Brief ▸ The answer should consist of every record, reproduced exactly.

Collected data ▸
◆ ◆ ◆ ◆ ◆
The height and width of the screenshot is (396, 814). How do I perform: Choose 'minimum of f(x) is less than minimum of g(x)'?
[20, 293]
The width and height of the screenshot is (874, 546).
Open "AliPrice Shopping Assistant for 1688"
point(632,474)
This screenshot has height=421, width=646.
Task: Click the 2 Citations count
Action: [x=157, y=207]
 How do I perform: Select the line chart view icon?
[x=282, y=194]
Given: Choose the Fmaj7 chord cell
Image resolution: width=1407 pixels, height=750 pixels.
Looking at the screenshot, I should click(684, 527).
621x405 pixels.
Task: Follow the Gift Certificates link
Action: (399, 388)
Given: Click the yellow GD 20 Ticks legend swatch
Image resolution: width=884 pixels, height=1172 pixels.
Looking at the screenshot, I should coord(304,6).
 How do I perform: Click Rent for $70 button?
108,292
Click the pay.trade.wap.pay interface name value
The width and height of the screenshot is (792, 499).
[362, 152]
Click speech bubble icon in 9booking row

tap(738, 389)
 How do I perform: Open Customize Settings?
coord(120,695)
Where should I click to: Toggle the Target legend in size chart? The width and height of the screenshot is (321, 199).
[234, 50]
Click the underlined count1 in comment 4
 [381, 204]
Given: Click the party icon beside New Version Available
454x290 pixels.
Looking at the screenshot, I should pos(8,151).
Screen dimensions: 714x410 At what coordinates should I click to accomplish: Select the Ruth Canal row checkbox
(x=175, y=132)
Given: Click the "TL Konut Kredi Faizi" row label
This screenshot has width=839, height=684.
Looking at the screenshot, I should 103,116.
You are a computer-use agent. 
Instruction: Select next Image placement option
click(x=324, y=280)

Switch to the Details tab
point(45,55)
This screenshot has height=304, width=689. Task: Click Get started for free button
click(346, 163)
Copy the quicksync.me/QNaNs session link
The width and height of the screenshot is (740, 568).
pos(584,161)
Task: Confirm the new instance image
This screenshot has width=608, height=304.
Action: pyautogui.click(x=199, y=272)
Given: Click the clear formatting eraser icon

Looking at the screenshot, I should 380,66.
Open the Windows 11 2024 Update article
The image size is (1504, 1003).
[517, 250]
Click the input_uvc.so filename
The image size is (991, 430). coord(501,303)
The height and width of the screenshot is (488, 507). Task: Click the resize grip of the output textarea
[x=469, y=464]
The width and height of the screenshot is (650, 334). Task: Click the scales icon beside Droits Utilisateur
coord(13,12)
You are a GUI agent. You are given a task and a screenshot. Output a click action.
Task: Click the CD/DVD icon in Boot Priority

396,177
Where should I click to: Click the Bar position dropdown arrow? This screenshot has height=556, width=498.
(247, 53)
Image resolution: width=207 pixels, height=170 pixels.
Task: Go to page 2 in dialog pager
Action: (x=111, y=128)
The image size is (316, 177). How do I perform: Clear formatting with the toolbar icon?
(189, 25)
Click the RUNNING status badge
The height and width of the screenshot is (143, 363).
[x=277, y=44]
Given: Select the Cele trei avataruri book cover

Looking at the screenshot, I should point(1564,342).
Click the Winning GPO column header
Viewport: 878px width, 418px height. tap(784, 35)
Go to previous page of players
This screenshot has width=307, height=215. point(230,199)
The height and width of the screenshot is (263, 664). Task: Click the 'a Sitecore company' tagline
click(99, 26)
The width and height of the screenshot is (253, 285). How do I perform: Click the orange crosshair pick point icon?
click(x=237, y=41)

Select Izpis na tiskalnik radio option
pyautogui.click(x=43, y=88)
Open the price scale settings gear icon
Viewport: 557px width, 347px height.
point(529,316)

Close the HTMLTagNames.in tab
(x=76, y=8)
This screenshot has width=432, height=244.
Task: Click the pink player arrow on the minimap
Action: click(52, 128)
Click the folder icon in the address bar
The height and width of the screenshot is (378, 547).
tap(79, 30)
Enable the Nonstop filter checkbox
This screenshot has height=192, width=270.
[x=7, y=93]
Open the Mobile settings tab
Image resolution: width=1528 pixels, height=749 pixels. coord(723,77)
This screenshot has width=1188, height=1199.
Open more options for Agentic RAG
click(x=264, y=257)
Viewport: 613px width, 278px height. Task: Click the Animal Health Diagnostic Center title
◆ ◆ ◆ ◆ ◆
Answer section ▸
The height and width of the screenshot is (396, 814). How do I perform: Choose 'minimum of f(x) is less than minimum of g(x)'?
[20, 293]
The width and height of the screenshot is (874, 546).
Open "AliPrice Shopping Assistant for 1688"
point(632,474)
This screenshot has height=421, width=646.
Task: Click the 2 Citations count
Action: [x=157, y=207]
 How do I perform: Select the line chart view icon?
[x=282, y=194]
Given: Choose the Fmaj7 chord cell
Image resolution: width=1407 pixels, height=750 pixels.
Looking at the screenshot, I should click(684, 527).
621x405 pixels.
Task: Follow the Gift Certificates link
Action: (399, 388)
Given: Click the yellow GD 20 Ticks legend swatch
Image resolution: width=884 pixels, height=1172 pixels.
Looking at the screenshot, I should coord(304,6).
 How do I perform: Click Rent for $70 button?
108,292
Click the pay.trade.wap.pay interface name value
The width and height of the screenshot is (792, 499).
[362, 152]
Click speech bubble icon in 9booking row

tap(738, 389)
 How do I perform: Open Customize Settings?
coord(120,695)
Where should I click to: Toggle the Target legend in size chart? The width and height of the screenshot is (321, 199).
[234, 50]
Click the underlined count1 in comment 4
 [381, 204]
Given: Click the party icon beside New Version Available
454x290 pixels.
Looking at the screenshot, I should pos(8,151).
Screen dimensions: 714x410 At what coordinates should I click to accomplish: Select the Ruth Canal row checkbox
(x=175, y=132)
Given: Click the "TL Konut Kredi Faizi" row label
This screenshot has width=839, height=684.
Looking at the screenshot, I should 103,116.
You are a computer-use agent. 
Instruction: Select next Image placement option
click(x=324, y=280)

Switch to the Details tab
point(45,55)
This screenshot has height=304, width=689. Task: Click Get started for free button
click(346, 163)
Copy the quicksync.me/QNaNs session link
The width and height of the screenshot is (740, 568).
pos(584,161)
Task: Confirm the new instance image
This screenshot has width=608, height=304.
Action: pyautogui.click(x=199, y=272)
Given: Click the clear formatting eraser icon

Looking at the screenshot, I should 380,66.
Open the Windows 11 2024 Update article
The image size is (1504, 1003).
[517, 250]
Click the input_uvc.so filename
The image size is (991, 430). coord(501,303)
The height and width of the screenshot is (488, 507). Task: Click the resize grip of the output textarea
[x=469, y=464]
The width and height of the screenshot is (650, 334). Task: Click the scales icon beside Droits Utilisateur
coord(13,12)
You are a GUI agent. You are given a task and a screenshot. Output a click action.
Task: Click the CD/DVD icon in Boot Priority

396,177
Where should I click to: Click the Bar position dropdown arrow? This screenshot has height=556, width=498.
(247, 53)
Image resolution: width=207 pixels, height=170 pixels.
Task: Go to page 2 in dialog pager
Action: (x=111, y=128)
The image size is (316, 177). How do I perform: Clear formatting with the toolbar icon?
(189, 25)
Click the RUNNING status badge
The height and width of the screenshot is (143, 363).
[x=277, y=44]
Given: Select the Cele trei avataruri book cover

Looking at the screenshot, I should point(1564,342).
Click the Winning GPO column header
Viewport: 878px width, 418px height. tap(784, 35)
Go to previous page of players
This screenshot has width=307, height=215. point(230,199)
The height and width of the screenshot is (263, 664). Task: Click the 'a Sitecore company' tagline
click(99, 26)
The width and height of the screenshot is (253, 285). How do I perform: Click the orange crosshair pick point icon?
click(x=237, y=41)

Select Izpis na tiskalnik radio option
pyautogui.click(x=43, y=88)
Open the price scale settings gear icon
Viewport: 557px width, 347px height.
point(529,316)

Close the HTMLTagNames.in tab
(x=76, y=8)
This screenshot has width=432, height=244.
Task: Click the pink player arrow on the minimap
Action: click(52, 128)
Click the folder icon in the address bar
The height and width of the screenshot is (378, 547).
tap(79, 30)
Enable the Nonstop filter checkbox
This screenshot has height=192, width=270.
[x=7, y=93]
Open the Mobile settings tab
Image resolution: width=1528 pixels, height=749 pixels. coord(723,77)
This screenshot has width=1188, height=1199.
Open more options for Agentic RAG
click(x=264, y=257)
Viewport: 613px width, 278px height. Task: Click the Animal Health Diagnostic Center title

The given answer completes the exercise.